Qu’une étape ait été franchie dans la forme et la virulence du débat, la plupart des observateurs du microcosme scolaire le pensent. Une « hystérisation des positions, à l’heure du 2.0 », glisse tel leader syndical. Mais dans les classes ? Pas sûr. « Au quotidien, pour les enseignants, l’opposition entre deux logiques est tout simplement absurde, relève l’ancien recteur Alain Boissinot. Eux doivent concilier la bienveillance et l’ambition ; l’attention portée aux élèves, la confiance dans leurs progrès, avec l’attention aux savoirs et aux disciplines. » Rien – ou très peu – à voir avec ce que laisse entendre de leurs pratiques « l’écume médiatico-politique », disent les syndicats.
Effet yoyo
Mais cette « écume » a des conséquences, poursuit l’ancien recteur : « Elle nourrit un bruit de fond décourageant au sein d’une profession qui, enquête après enquête, a le sentiment de ne jamais faire ce qu’il faut, et qu’il lui faut de toute façon, à chaque alternance politique, infléchir ses priorités, voire changer ses pratiques ». Un effet yoyo auquel Jean-Michel Blanquer avait promis de mettre un terme.

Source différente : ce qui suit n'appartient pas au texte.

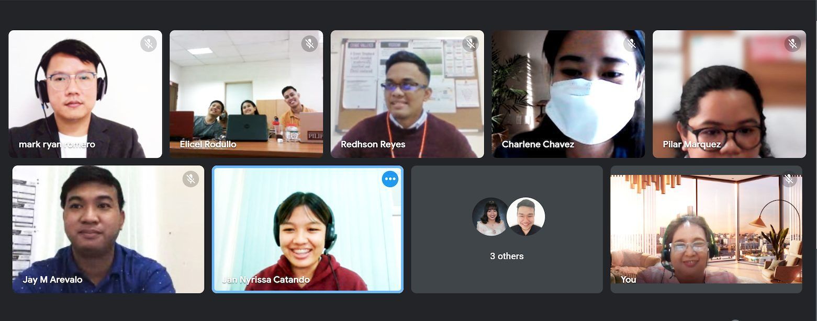Screen dimensions: 817x321
Task: Select Pilar Marquez video tile
Action: [x=729, y=94]
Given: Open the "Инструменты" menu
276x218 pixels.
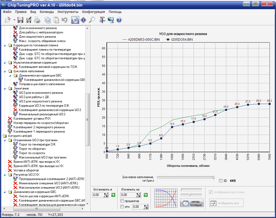Looking at the screenshot, I should (x=68, y=12).
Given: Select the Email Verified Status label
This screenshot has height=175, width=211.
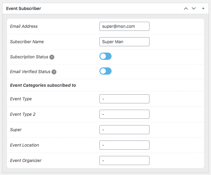Looking at the screenshot, I should click(x=30, y=72).

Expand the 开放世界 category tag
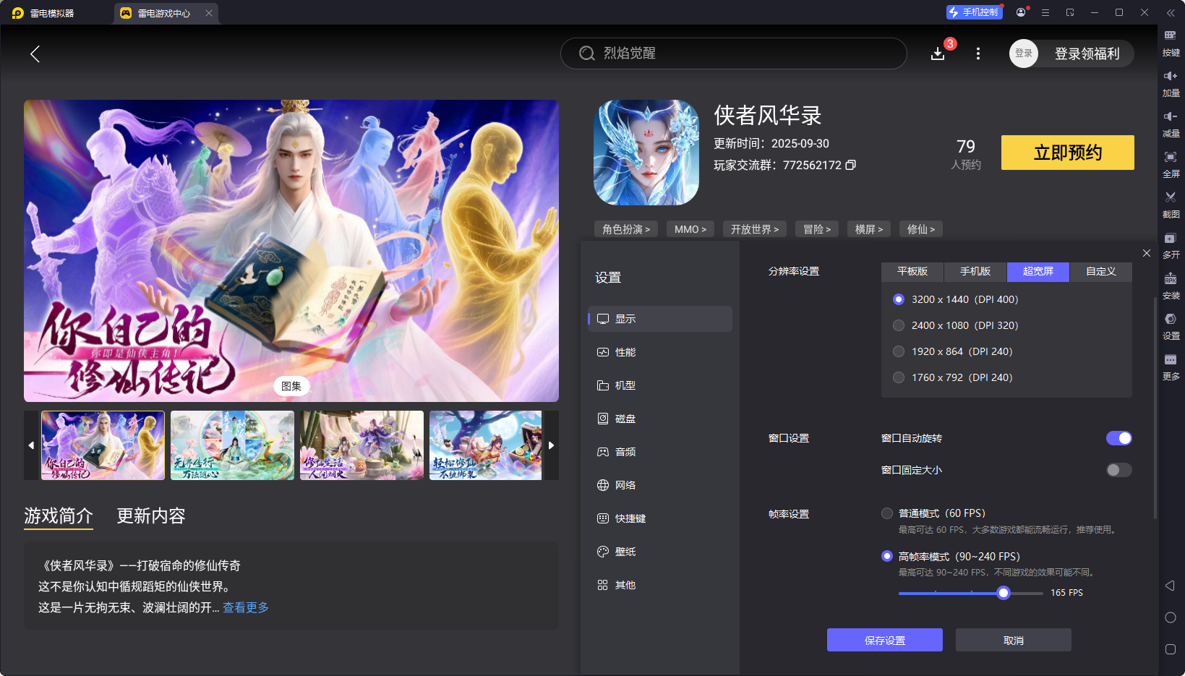pyautogui.click(x=754, y=229)
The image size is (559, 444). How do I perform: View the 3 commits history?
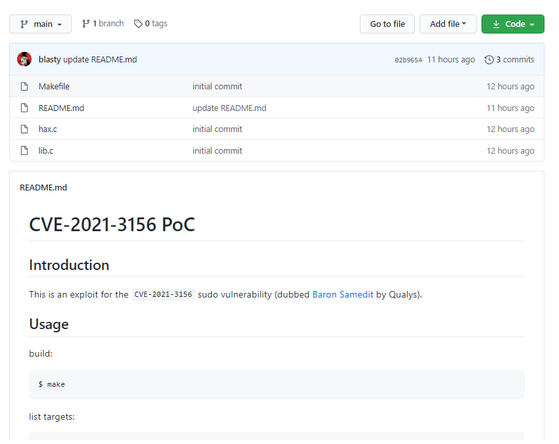coord(515,59)
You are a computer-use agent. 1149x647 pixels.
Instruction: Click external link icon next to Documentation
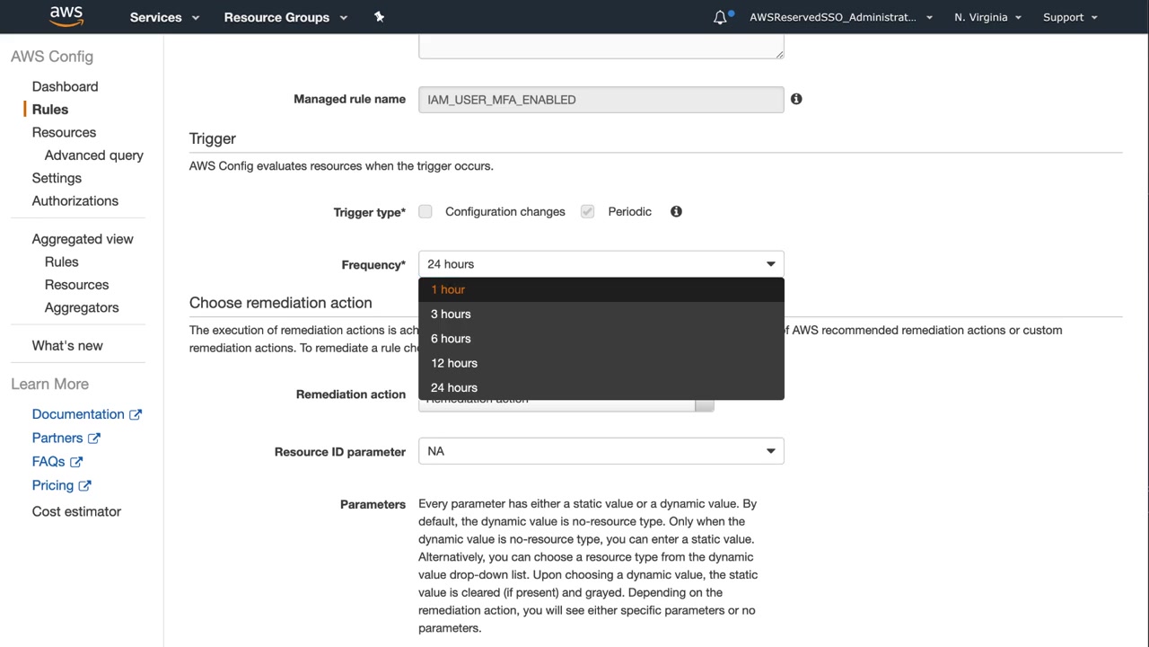point(136,414)
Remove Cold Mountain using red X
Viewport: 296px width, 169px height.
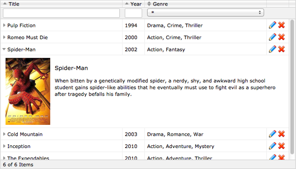click(x=281, y=134)
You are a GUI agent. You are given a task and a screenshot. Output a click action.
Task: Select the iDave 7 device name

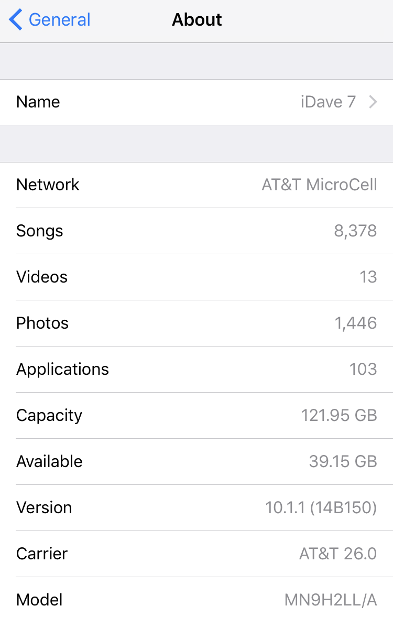[x=328, y=102]
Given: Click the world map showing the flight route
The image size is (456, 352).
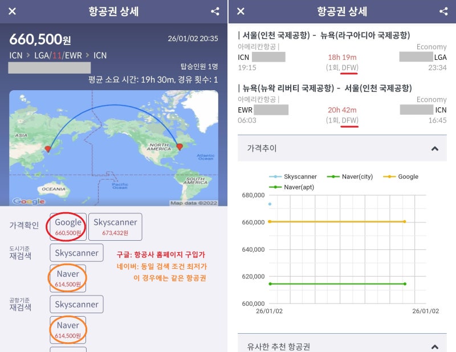Looking at the screenshot, I should point(114,148).
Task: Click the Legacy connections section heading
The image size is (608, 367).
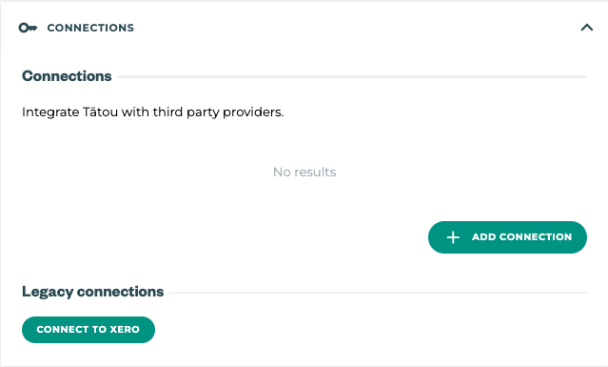Action: 92,292
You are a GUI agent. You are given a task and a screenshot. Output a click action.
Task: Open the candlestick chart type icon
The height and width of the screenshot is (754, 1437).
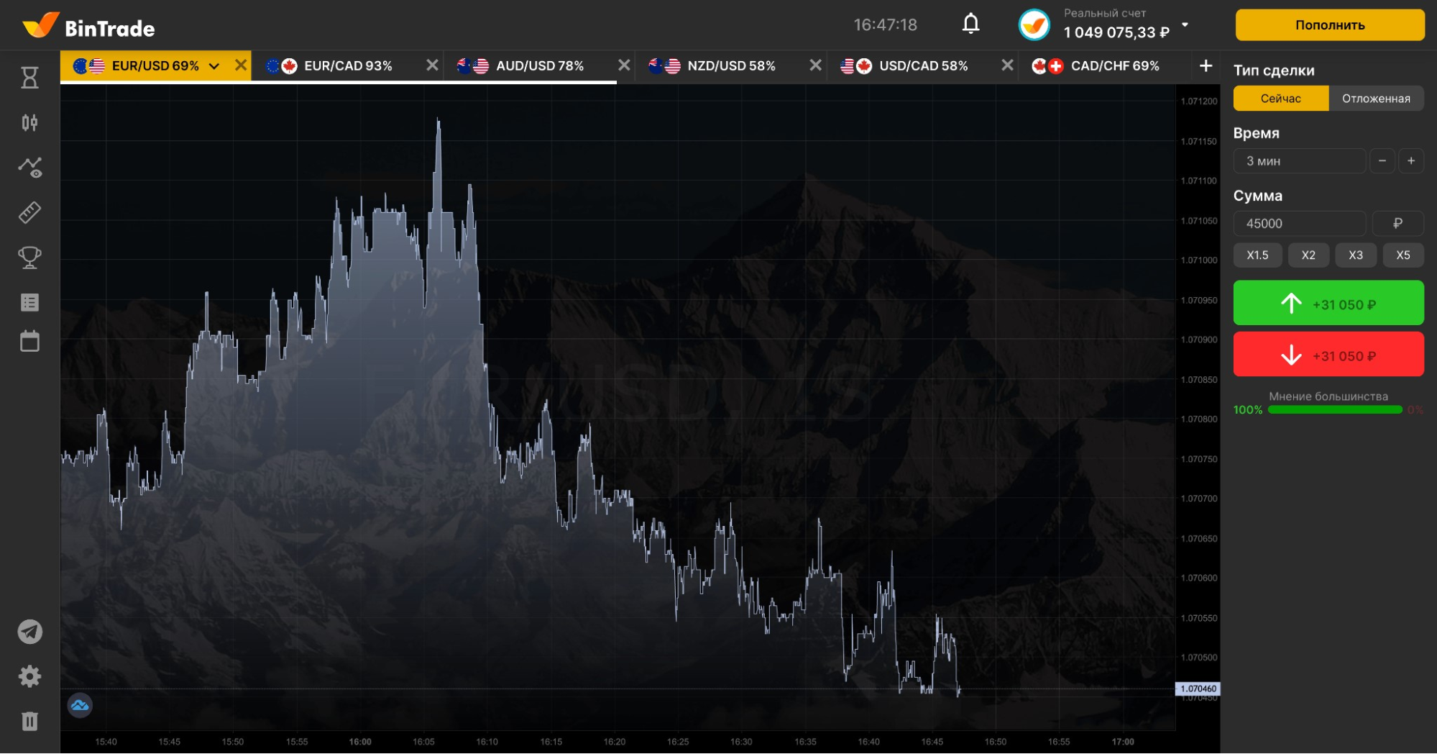click(x=29, y=122)
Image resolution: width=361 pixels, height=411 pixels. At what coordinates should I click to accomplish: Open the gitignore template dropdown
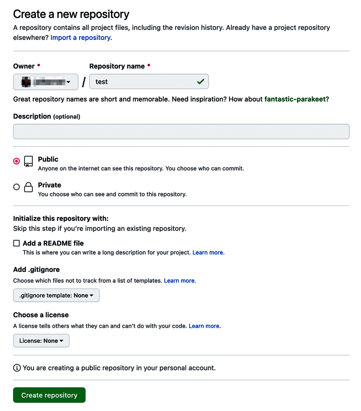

C’est d’ailleurs sur ce point que, politiquement, ce ministre encore inconnu de l’opinion publique lors de la formation du gouvernement d’Edouard Philippe, au printemps, mais ultra-exposé aujourd’hui, prend quelques risques, disent les observateurs de la scène politique.
« Blanquer qui, ouvertement ou non, vise les pédagos, c’est comme Macron qui s’en prend aux “fainéants”, glisse un autre syndicaliste. Il grille ses cartouches et hérisse une large frange de la communauté éducative – enseignants, parents, associations – avec qui il aura pourtant à négocier ses réformes. L’éducation nationale, ça ne se pilote pas en solo ! »
« Il est devenu le ministre médiatique par excellence, renchérit un autre, et c’est à double tranchant de se laisser à ce point étiqueter, alors qu’Emmanuel Macron s’est fait élire président en promettant de dépasser les querelles droite-gauche. Ça risque de ne pas concourir au rayonnement du chef de l’Etat. » Certains, au sein du gouvernement, mettent déjà en garde contre des positions « trop conservatrices » affichées par M. Blanquer.